2. Midnight Yell Practice

Apparently a full Fish Camp isn’t enough to learn those cheers they call “yells” because before EVERY SINGLE GAME they have to give them a good run-through. I mean, I know it’s tough to remember when to use jazz hands or yell “WOOP!” or which thumb to stick up the frogs hind-end, but I learned some of the most obscure cheers at Camp War Eagle 2000 and can still recite them today.

Could you imagine going to Jordan-Hare at midnight to say Bodda Getta every week? Sure, it might be fun, but come on. Learn your cheers, man.

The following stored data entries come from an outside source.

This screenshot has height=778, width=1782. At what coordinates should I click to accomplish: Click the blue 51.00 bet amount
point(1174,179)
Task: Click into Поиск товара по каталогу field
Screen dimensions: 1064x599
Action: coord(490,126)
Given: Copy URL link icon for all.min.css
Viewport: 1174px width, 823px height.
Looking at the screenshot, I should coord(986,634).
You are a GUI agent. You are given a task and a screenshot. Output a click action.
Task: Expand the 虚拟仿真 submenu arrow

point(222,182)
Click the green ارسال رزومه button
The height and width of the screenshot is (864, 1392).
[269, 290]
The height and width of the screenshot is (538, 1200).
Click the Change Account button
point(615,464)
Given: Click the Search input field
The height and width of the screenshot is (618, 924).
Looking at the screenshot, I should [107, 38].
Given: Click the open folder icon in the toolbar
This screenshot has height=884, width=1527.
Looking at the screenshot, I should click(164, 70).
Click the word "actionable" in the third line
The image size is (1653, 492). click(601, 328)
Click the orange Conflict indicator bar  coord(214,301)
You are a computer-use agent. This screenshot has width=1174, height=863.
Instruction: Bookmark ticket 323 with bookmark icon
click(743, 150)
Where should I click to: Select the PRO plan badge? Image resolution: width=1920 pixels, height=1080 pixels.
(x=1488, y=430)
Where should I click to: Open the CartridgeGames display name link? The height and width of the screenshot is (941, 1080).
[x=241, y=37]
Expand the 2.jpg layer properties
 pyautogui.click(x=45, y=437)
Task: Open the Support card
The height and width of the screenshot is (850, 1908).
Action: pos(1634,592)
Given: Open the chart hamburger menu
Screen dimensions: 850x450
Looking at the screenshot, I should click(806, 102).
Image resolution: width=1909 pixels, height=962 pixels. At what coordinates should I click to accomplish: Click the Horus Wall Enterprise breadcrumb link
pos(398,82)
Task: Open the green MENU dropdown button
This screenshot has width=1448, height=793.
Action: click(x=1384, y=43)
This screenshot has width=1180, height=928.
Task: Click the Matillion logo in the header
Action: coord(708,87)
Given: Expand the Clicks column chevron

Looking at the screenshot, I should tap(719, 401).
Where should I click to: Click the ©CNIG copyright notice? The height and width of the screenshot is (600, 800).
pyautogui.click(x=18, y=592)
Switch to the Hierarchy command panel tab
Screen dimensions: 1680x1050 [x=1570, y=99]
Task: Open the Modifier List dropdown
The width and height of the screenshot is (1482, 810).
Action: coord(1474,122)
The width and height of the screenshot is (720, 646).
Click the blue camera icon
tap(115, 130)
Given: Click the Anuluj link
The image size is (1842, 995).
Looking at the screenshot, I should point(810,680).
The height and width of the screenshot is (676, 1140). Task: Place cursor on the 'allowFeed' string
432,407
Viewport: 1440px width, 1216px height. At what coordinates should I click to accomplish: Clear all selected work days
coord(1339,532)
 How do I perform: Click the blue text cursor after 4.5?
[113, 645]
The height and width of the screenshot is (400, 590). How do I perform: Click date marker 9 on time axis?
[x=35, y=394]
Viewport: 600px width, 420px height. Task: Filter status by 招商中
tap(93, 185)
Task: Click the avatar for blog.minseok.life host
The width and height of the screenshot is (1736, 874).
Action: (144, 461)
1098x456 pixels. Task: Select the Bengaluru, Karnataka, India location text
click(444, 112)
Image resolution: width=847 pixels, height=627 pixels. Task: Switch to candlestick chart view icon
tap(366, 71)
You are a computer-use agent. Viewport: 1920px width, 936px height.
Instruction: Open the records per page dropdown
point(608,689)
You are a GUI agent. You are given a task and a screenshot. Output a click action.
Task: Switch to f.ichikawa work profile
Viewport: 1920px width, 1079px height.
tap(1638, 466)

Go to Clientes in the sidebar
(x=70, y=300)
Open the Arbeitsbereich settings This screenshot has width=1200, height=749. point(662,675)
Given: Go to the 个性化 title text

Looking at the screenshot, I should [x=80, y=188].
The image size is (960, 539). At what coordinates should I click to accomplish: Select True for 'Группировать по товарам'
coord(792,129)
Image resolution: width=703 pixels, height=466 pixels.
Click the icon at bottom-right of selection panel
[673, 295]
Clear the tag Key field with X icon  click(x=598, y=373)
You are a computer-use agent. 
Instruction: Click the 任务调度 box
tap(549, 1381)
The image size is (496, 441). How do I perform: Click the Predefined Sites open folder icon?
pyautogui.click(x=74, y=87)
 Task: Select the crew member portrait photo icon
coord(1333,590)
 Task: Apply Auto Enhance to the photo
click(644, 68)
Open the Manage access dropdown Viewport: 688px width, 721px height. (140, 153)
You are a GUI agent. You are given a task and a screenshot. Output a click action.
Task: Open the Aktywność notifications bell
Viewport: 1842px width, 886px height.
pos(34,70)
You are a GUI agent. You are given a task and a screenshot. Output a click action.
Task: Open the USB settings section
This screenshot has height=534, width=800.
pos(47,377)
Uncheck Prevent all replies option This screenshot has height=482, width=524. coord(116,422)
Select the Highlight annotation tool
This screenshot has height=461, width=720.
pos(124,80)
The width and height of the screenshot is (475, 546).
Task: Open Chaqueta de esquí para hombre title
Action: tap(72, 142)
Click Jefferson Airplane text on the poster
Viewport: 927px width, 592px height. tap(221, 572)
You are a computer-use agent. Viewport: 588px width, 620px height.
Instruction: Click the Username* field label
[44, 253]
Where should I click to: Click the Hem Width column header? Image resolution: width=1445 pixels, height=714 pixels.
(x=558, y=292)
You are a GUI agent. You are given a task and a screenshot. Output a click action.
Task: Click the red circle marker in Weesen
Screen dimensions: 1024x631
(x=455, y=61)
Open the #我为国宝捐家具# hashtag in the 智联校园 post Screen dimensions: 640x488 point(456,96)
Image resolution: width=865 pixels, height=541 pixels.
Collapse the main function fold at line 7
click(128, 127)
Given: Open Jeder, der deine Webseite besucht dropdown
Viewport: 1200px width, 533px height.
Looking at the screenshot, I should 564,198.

You remember everybody’s favorite cheer from the 1920’s called Hullaballo, right? This is from memory:

Hullabaloo Ka-nick Ka-nack
Hullabaloo Ka-nick Ka-nack
Wah Hee Wah Haw Chicka Chicka Hoorah
Auburn Tigers Rah Rah
Ching Ching Chow Chow
Boom Boom Wow Wow
Auuuuburn
Auuuuburn
Auburn Tigers
Ooo Rah Rah

See, no practice needed. Get your stuff together, Aggies.

3. The Yell Leaders

Even after all of that practice, Aggie fans still need five guys dressed as mental institution security guards to walk them through the “yells” during the game. But on special occasions they’ll wear overalls with all sorts of Aggie stuff on them. They’re Naughty by Nature, not cause they hate ya.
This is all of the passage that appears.